Михайлина не нравилась мне потому, что все на свете знала и поучала меня и бабку. У нее был голос городской панночки и над верхней губой пробивались усики. После посещения Михайлины мы с бабкой пошли к доктору, которого она нам посоветовала. Докторша не придумала ничего лучшего, как прописать мне рыбий жир и полынь. Рыбий жир мы купили в аптеке и, уже совсем не имея времени, поехали на автобусную станцию. По дороге бабка жаловалась, что ей некого будет показывать маме, раз я так плохо ем, и говорила, что если я не буду пить рыбий жир, то она даст мне полынь, а что это за горечь, мне придется еще узнать…
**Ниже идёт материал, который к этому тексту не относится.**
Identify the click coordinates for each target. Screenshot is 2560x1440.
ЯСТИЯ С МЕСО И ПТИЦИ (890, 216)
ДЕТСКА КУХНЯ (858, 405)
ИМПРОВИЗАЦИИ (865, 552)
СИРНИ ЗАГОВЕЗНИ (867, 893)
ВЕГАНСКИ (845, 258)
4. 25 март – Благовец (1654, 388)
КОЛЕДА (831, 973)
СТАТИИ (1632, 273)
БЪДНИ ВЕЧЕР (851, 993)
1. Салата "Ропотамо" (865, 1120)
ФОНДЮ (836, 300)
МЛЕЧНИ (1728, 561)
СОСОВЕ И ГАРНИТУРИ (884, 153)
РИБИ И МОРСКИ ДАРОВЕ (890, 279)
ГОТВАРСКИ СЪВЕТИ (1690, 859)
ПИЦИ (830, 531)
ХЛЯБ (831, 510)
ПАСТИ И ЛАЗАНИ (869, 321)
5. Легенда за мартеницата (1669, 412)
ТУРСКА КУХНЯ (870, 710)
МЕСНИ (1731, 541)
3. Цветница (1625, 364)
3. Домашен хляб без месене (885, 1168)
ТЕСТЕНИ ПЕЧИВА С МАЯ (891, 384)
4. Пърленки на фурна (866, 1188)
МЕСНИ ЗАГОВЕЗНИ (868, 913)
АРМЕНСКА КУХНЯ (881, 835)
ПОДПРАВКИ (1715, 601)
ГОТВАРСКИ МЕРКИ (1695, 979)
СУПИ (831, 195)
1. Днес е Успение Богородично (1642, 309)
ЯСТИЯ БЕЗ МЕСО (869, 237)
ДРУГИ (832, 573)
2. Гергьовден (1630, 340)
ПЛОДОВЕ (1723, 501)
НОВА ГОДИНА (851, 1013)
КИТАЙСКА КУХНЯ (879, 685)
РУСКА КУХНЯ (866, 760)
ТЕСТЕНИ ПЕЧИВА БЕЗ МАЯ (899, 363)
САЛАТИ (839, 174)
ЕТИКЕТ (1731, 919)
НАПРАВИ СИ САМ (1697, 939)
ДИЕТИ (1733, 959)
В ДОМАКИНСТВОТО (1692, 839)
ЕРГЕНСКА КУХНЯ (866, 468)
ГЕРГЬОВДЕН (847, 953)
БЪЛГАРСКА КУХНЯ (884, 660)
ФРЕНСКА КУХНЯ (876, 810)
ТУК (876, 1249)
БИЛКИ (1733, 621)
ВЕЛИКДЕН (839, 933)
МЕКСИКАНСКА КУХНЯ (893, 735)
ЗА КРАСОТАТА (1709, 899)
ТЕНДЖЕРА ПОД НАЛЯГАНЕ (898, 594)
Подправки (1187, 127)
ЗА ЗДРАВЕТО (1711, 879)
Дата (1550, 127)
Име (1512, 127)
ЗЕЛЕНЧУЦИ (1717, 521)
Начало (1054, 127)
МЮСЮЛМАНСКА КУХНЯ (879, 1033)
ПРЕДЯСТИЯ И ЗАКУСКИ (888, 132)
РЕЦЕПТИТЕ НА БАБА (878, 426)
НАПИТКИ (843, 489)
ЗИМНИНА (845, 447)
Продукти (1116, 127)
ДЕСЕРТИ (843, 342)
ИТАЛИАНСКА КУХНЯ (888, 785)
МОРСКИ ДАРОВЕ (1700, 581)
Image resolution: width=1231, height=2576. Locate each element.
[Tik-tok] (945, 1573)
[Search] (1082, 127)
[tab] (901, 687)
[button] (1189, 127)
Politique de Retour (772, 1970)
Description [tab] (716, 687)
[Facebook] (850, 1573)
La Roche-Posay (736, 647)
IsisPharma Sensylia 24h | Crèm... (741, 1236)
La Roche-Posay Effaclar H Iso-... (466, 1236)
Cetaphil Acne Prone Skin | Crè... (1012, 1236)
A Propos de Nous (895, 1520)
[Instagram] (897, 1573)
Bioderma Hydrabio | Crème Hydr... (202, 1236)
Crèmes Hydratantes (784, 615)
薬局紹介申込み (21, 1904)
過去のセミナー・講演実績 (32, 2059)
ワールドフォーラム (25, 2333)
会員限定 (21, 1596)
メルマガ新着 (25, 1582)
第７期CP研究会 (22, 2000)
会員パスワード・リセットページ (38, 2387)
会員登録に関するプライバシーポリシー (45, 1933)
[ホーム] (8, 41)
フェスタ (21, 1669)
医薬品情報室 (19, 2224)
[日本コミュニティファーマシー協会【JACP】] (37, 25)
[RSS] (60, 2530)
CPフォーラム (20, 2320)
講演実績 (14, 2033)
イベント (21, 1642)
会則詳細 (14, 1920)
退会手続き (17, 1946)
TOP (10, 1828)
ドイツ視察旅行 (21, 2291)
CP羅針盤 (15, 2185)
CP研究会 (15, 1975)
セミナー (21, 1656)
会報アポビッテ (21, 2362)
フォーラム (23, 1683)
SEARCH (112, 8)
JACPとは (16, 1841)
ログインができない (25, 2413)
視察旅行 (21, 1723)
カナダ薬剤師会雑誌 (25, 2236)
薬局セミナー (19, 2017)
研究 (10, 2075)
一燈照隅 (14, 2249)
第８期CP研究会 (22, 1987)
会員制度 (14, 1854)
У Михайлины мы бывали не часто, лишь по поводу рыбьего жира.


Мне больше нравилось навещать бабкину родню по праздникам. Как правило, в начале осени мы выбирались вчетвером – дед, бабка, дядя Федя (брат моей матери, имя которому дали в честь погибшего) и я – в соседнее село Палашовку, по местному – Павшовка. Там родилась бабкина мать Юлия Погребная, которая вышла замуж за вдовца Онуфрия Погребного, уже имевшего двух детей. С ней он нажил еще троих – Василия, Анну и Федора. Их брак длился не слишком долго, ибо Онуфрий начал пить и в конце концов очутился в той же Павшовке у своей старшей дочки от первого брака. Там, кажется, и умер, там и похоронен. Прабабка с тремя малыми детьми осталась одна, занимаясь небольшим огородом возле дома и имея еще небольшое поле, которое ей досталось в качестве подарка от родителей. Так что жилось ей нелегко. Бабка рассказывала, что ее мать, возвращаясь летом поздно с работы, собирала сонных детей и кормила тем, что удавалось спрятать во время обеда у хозяина.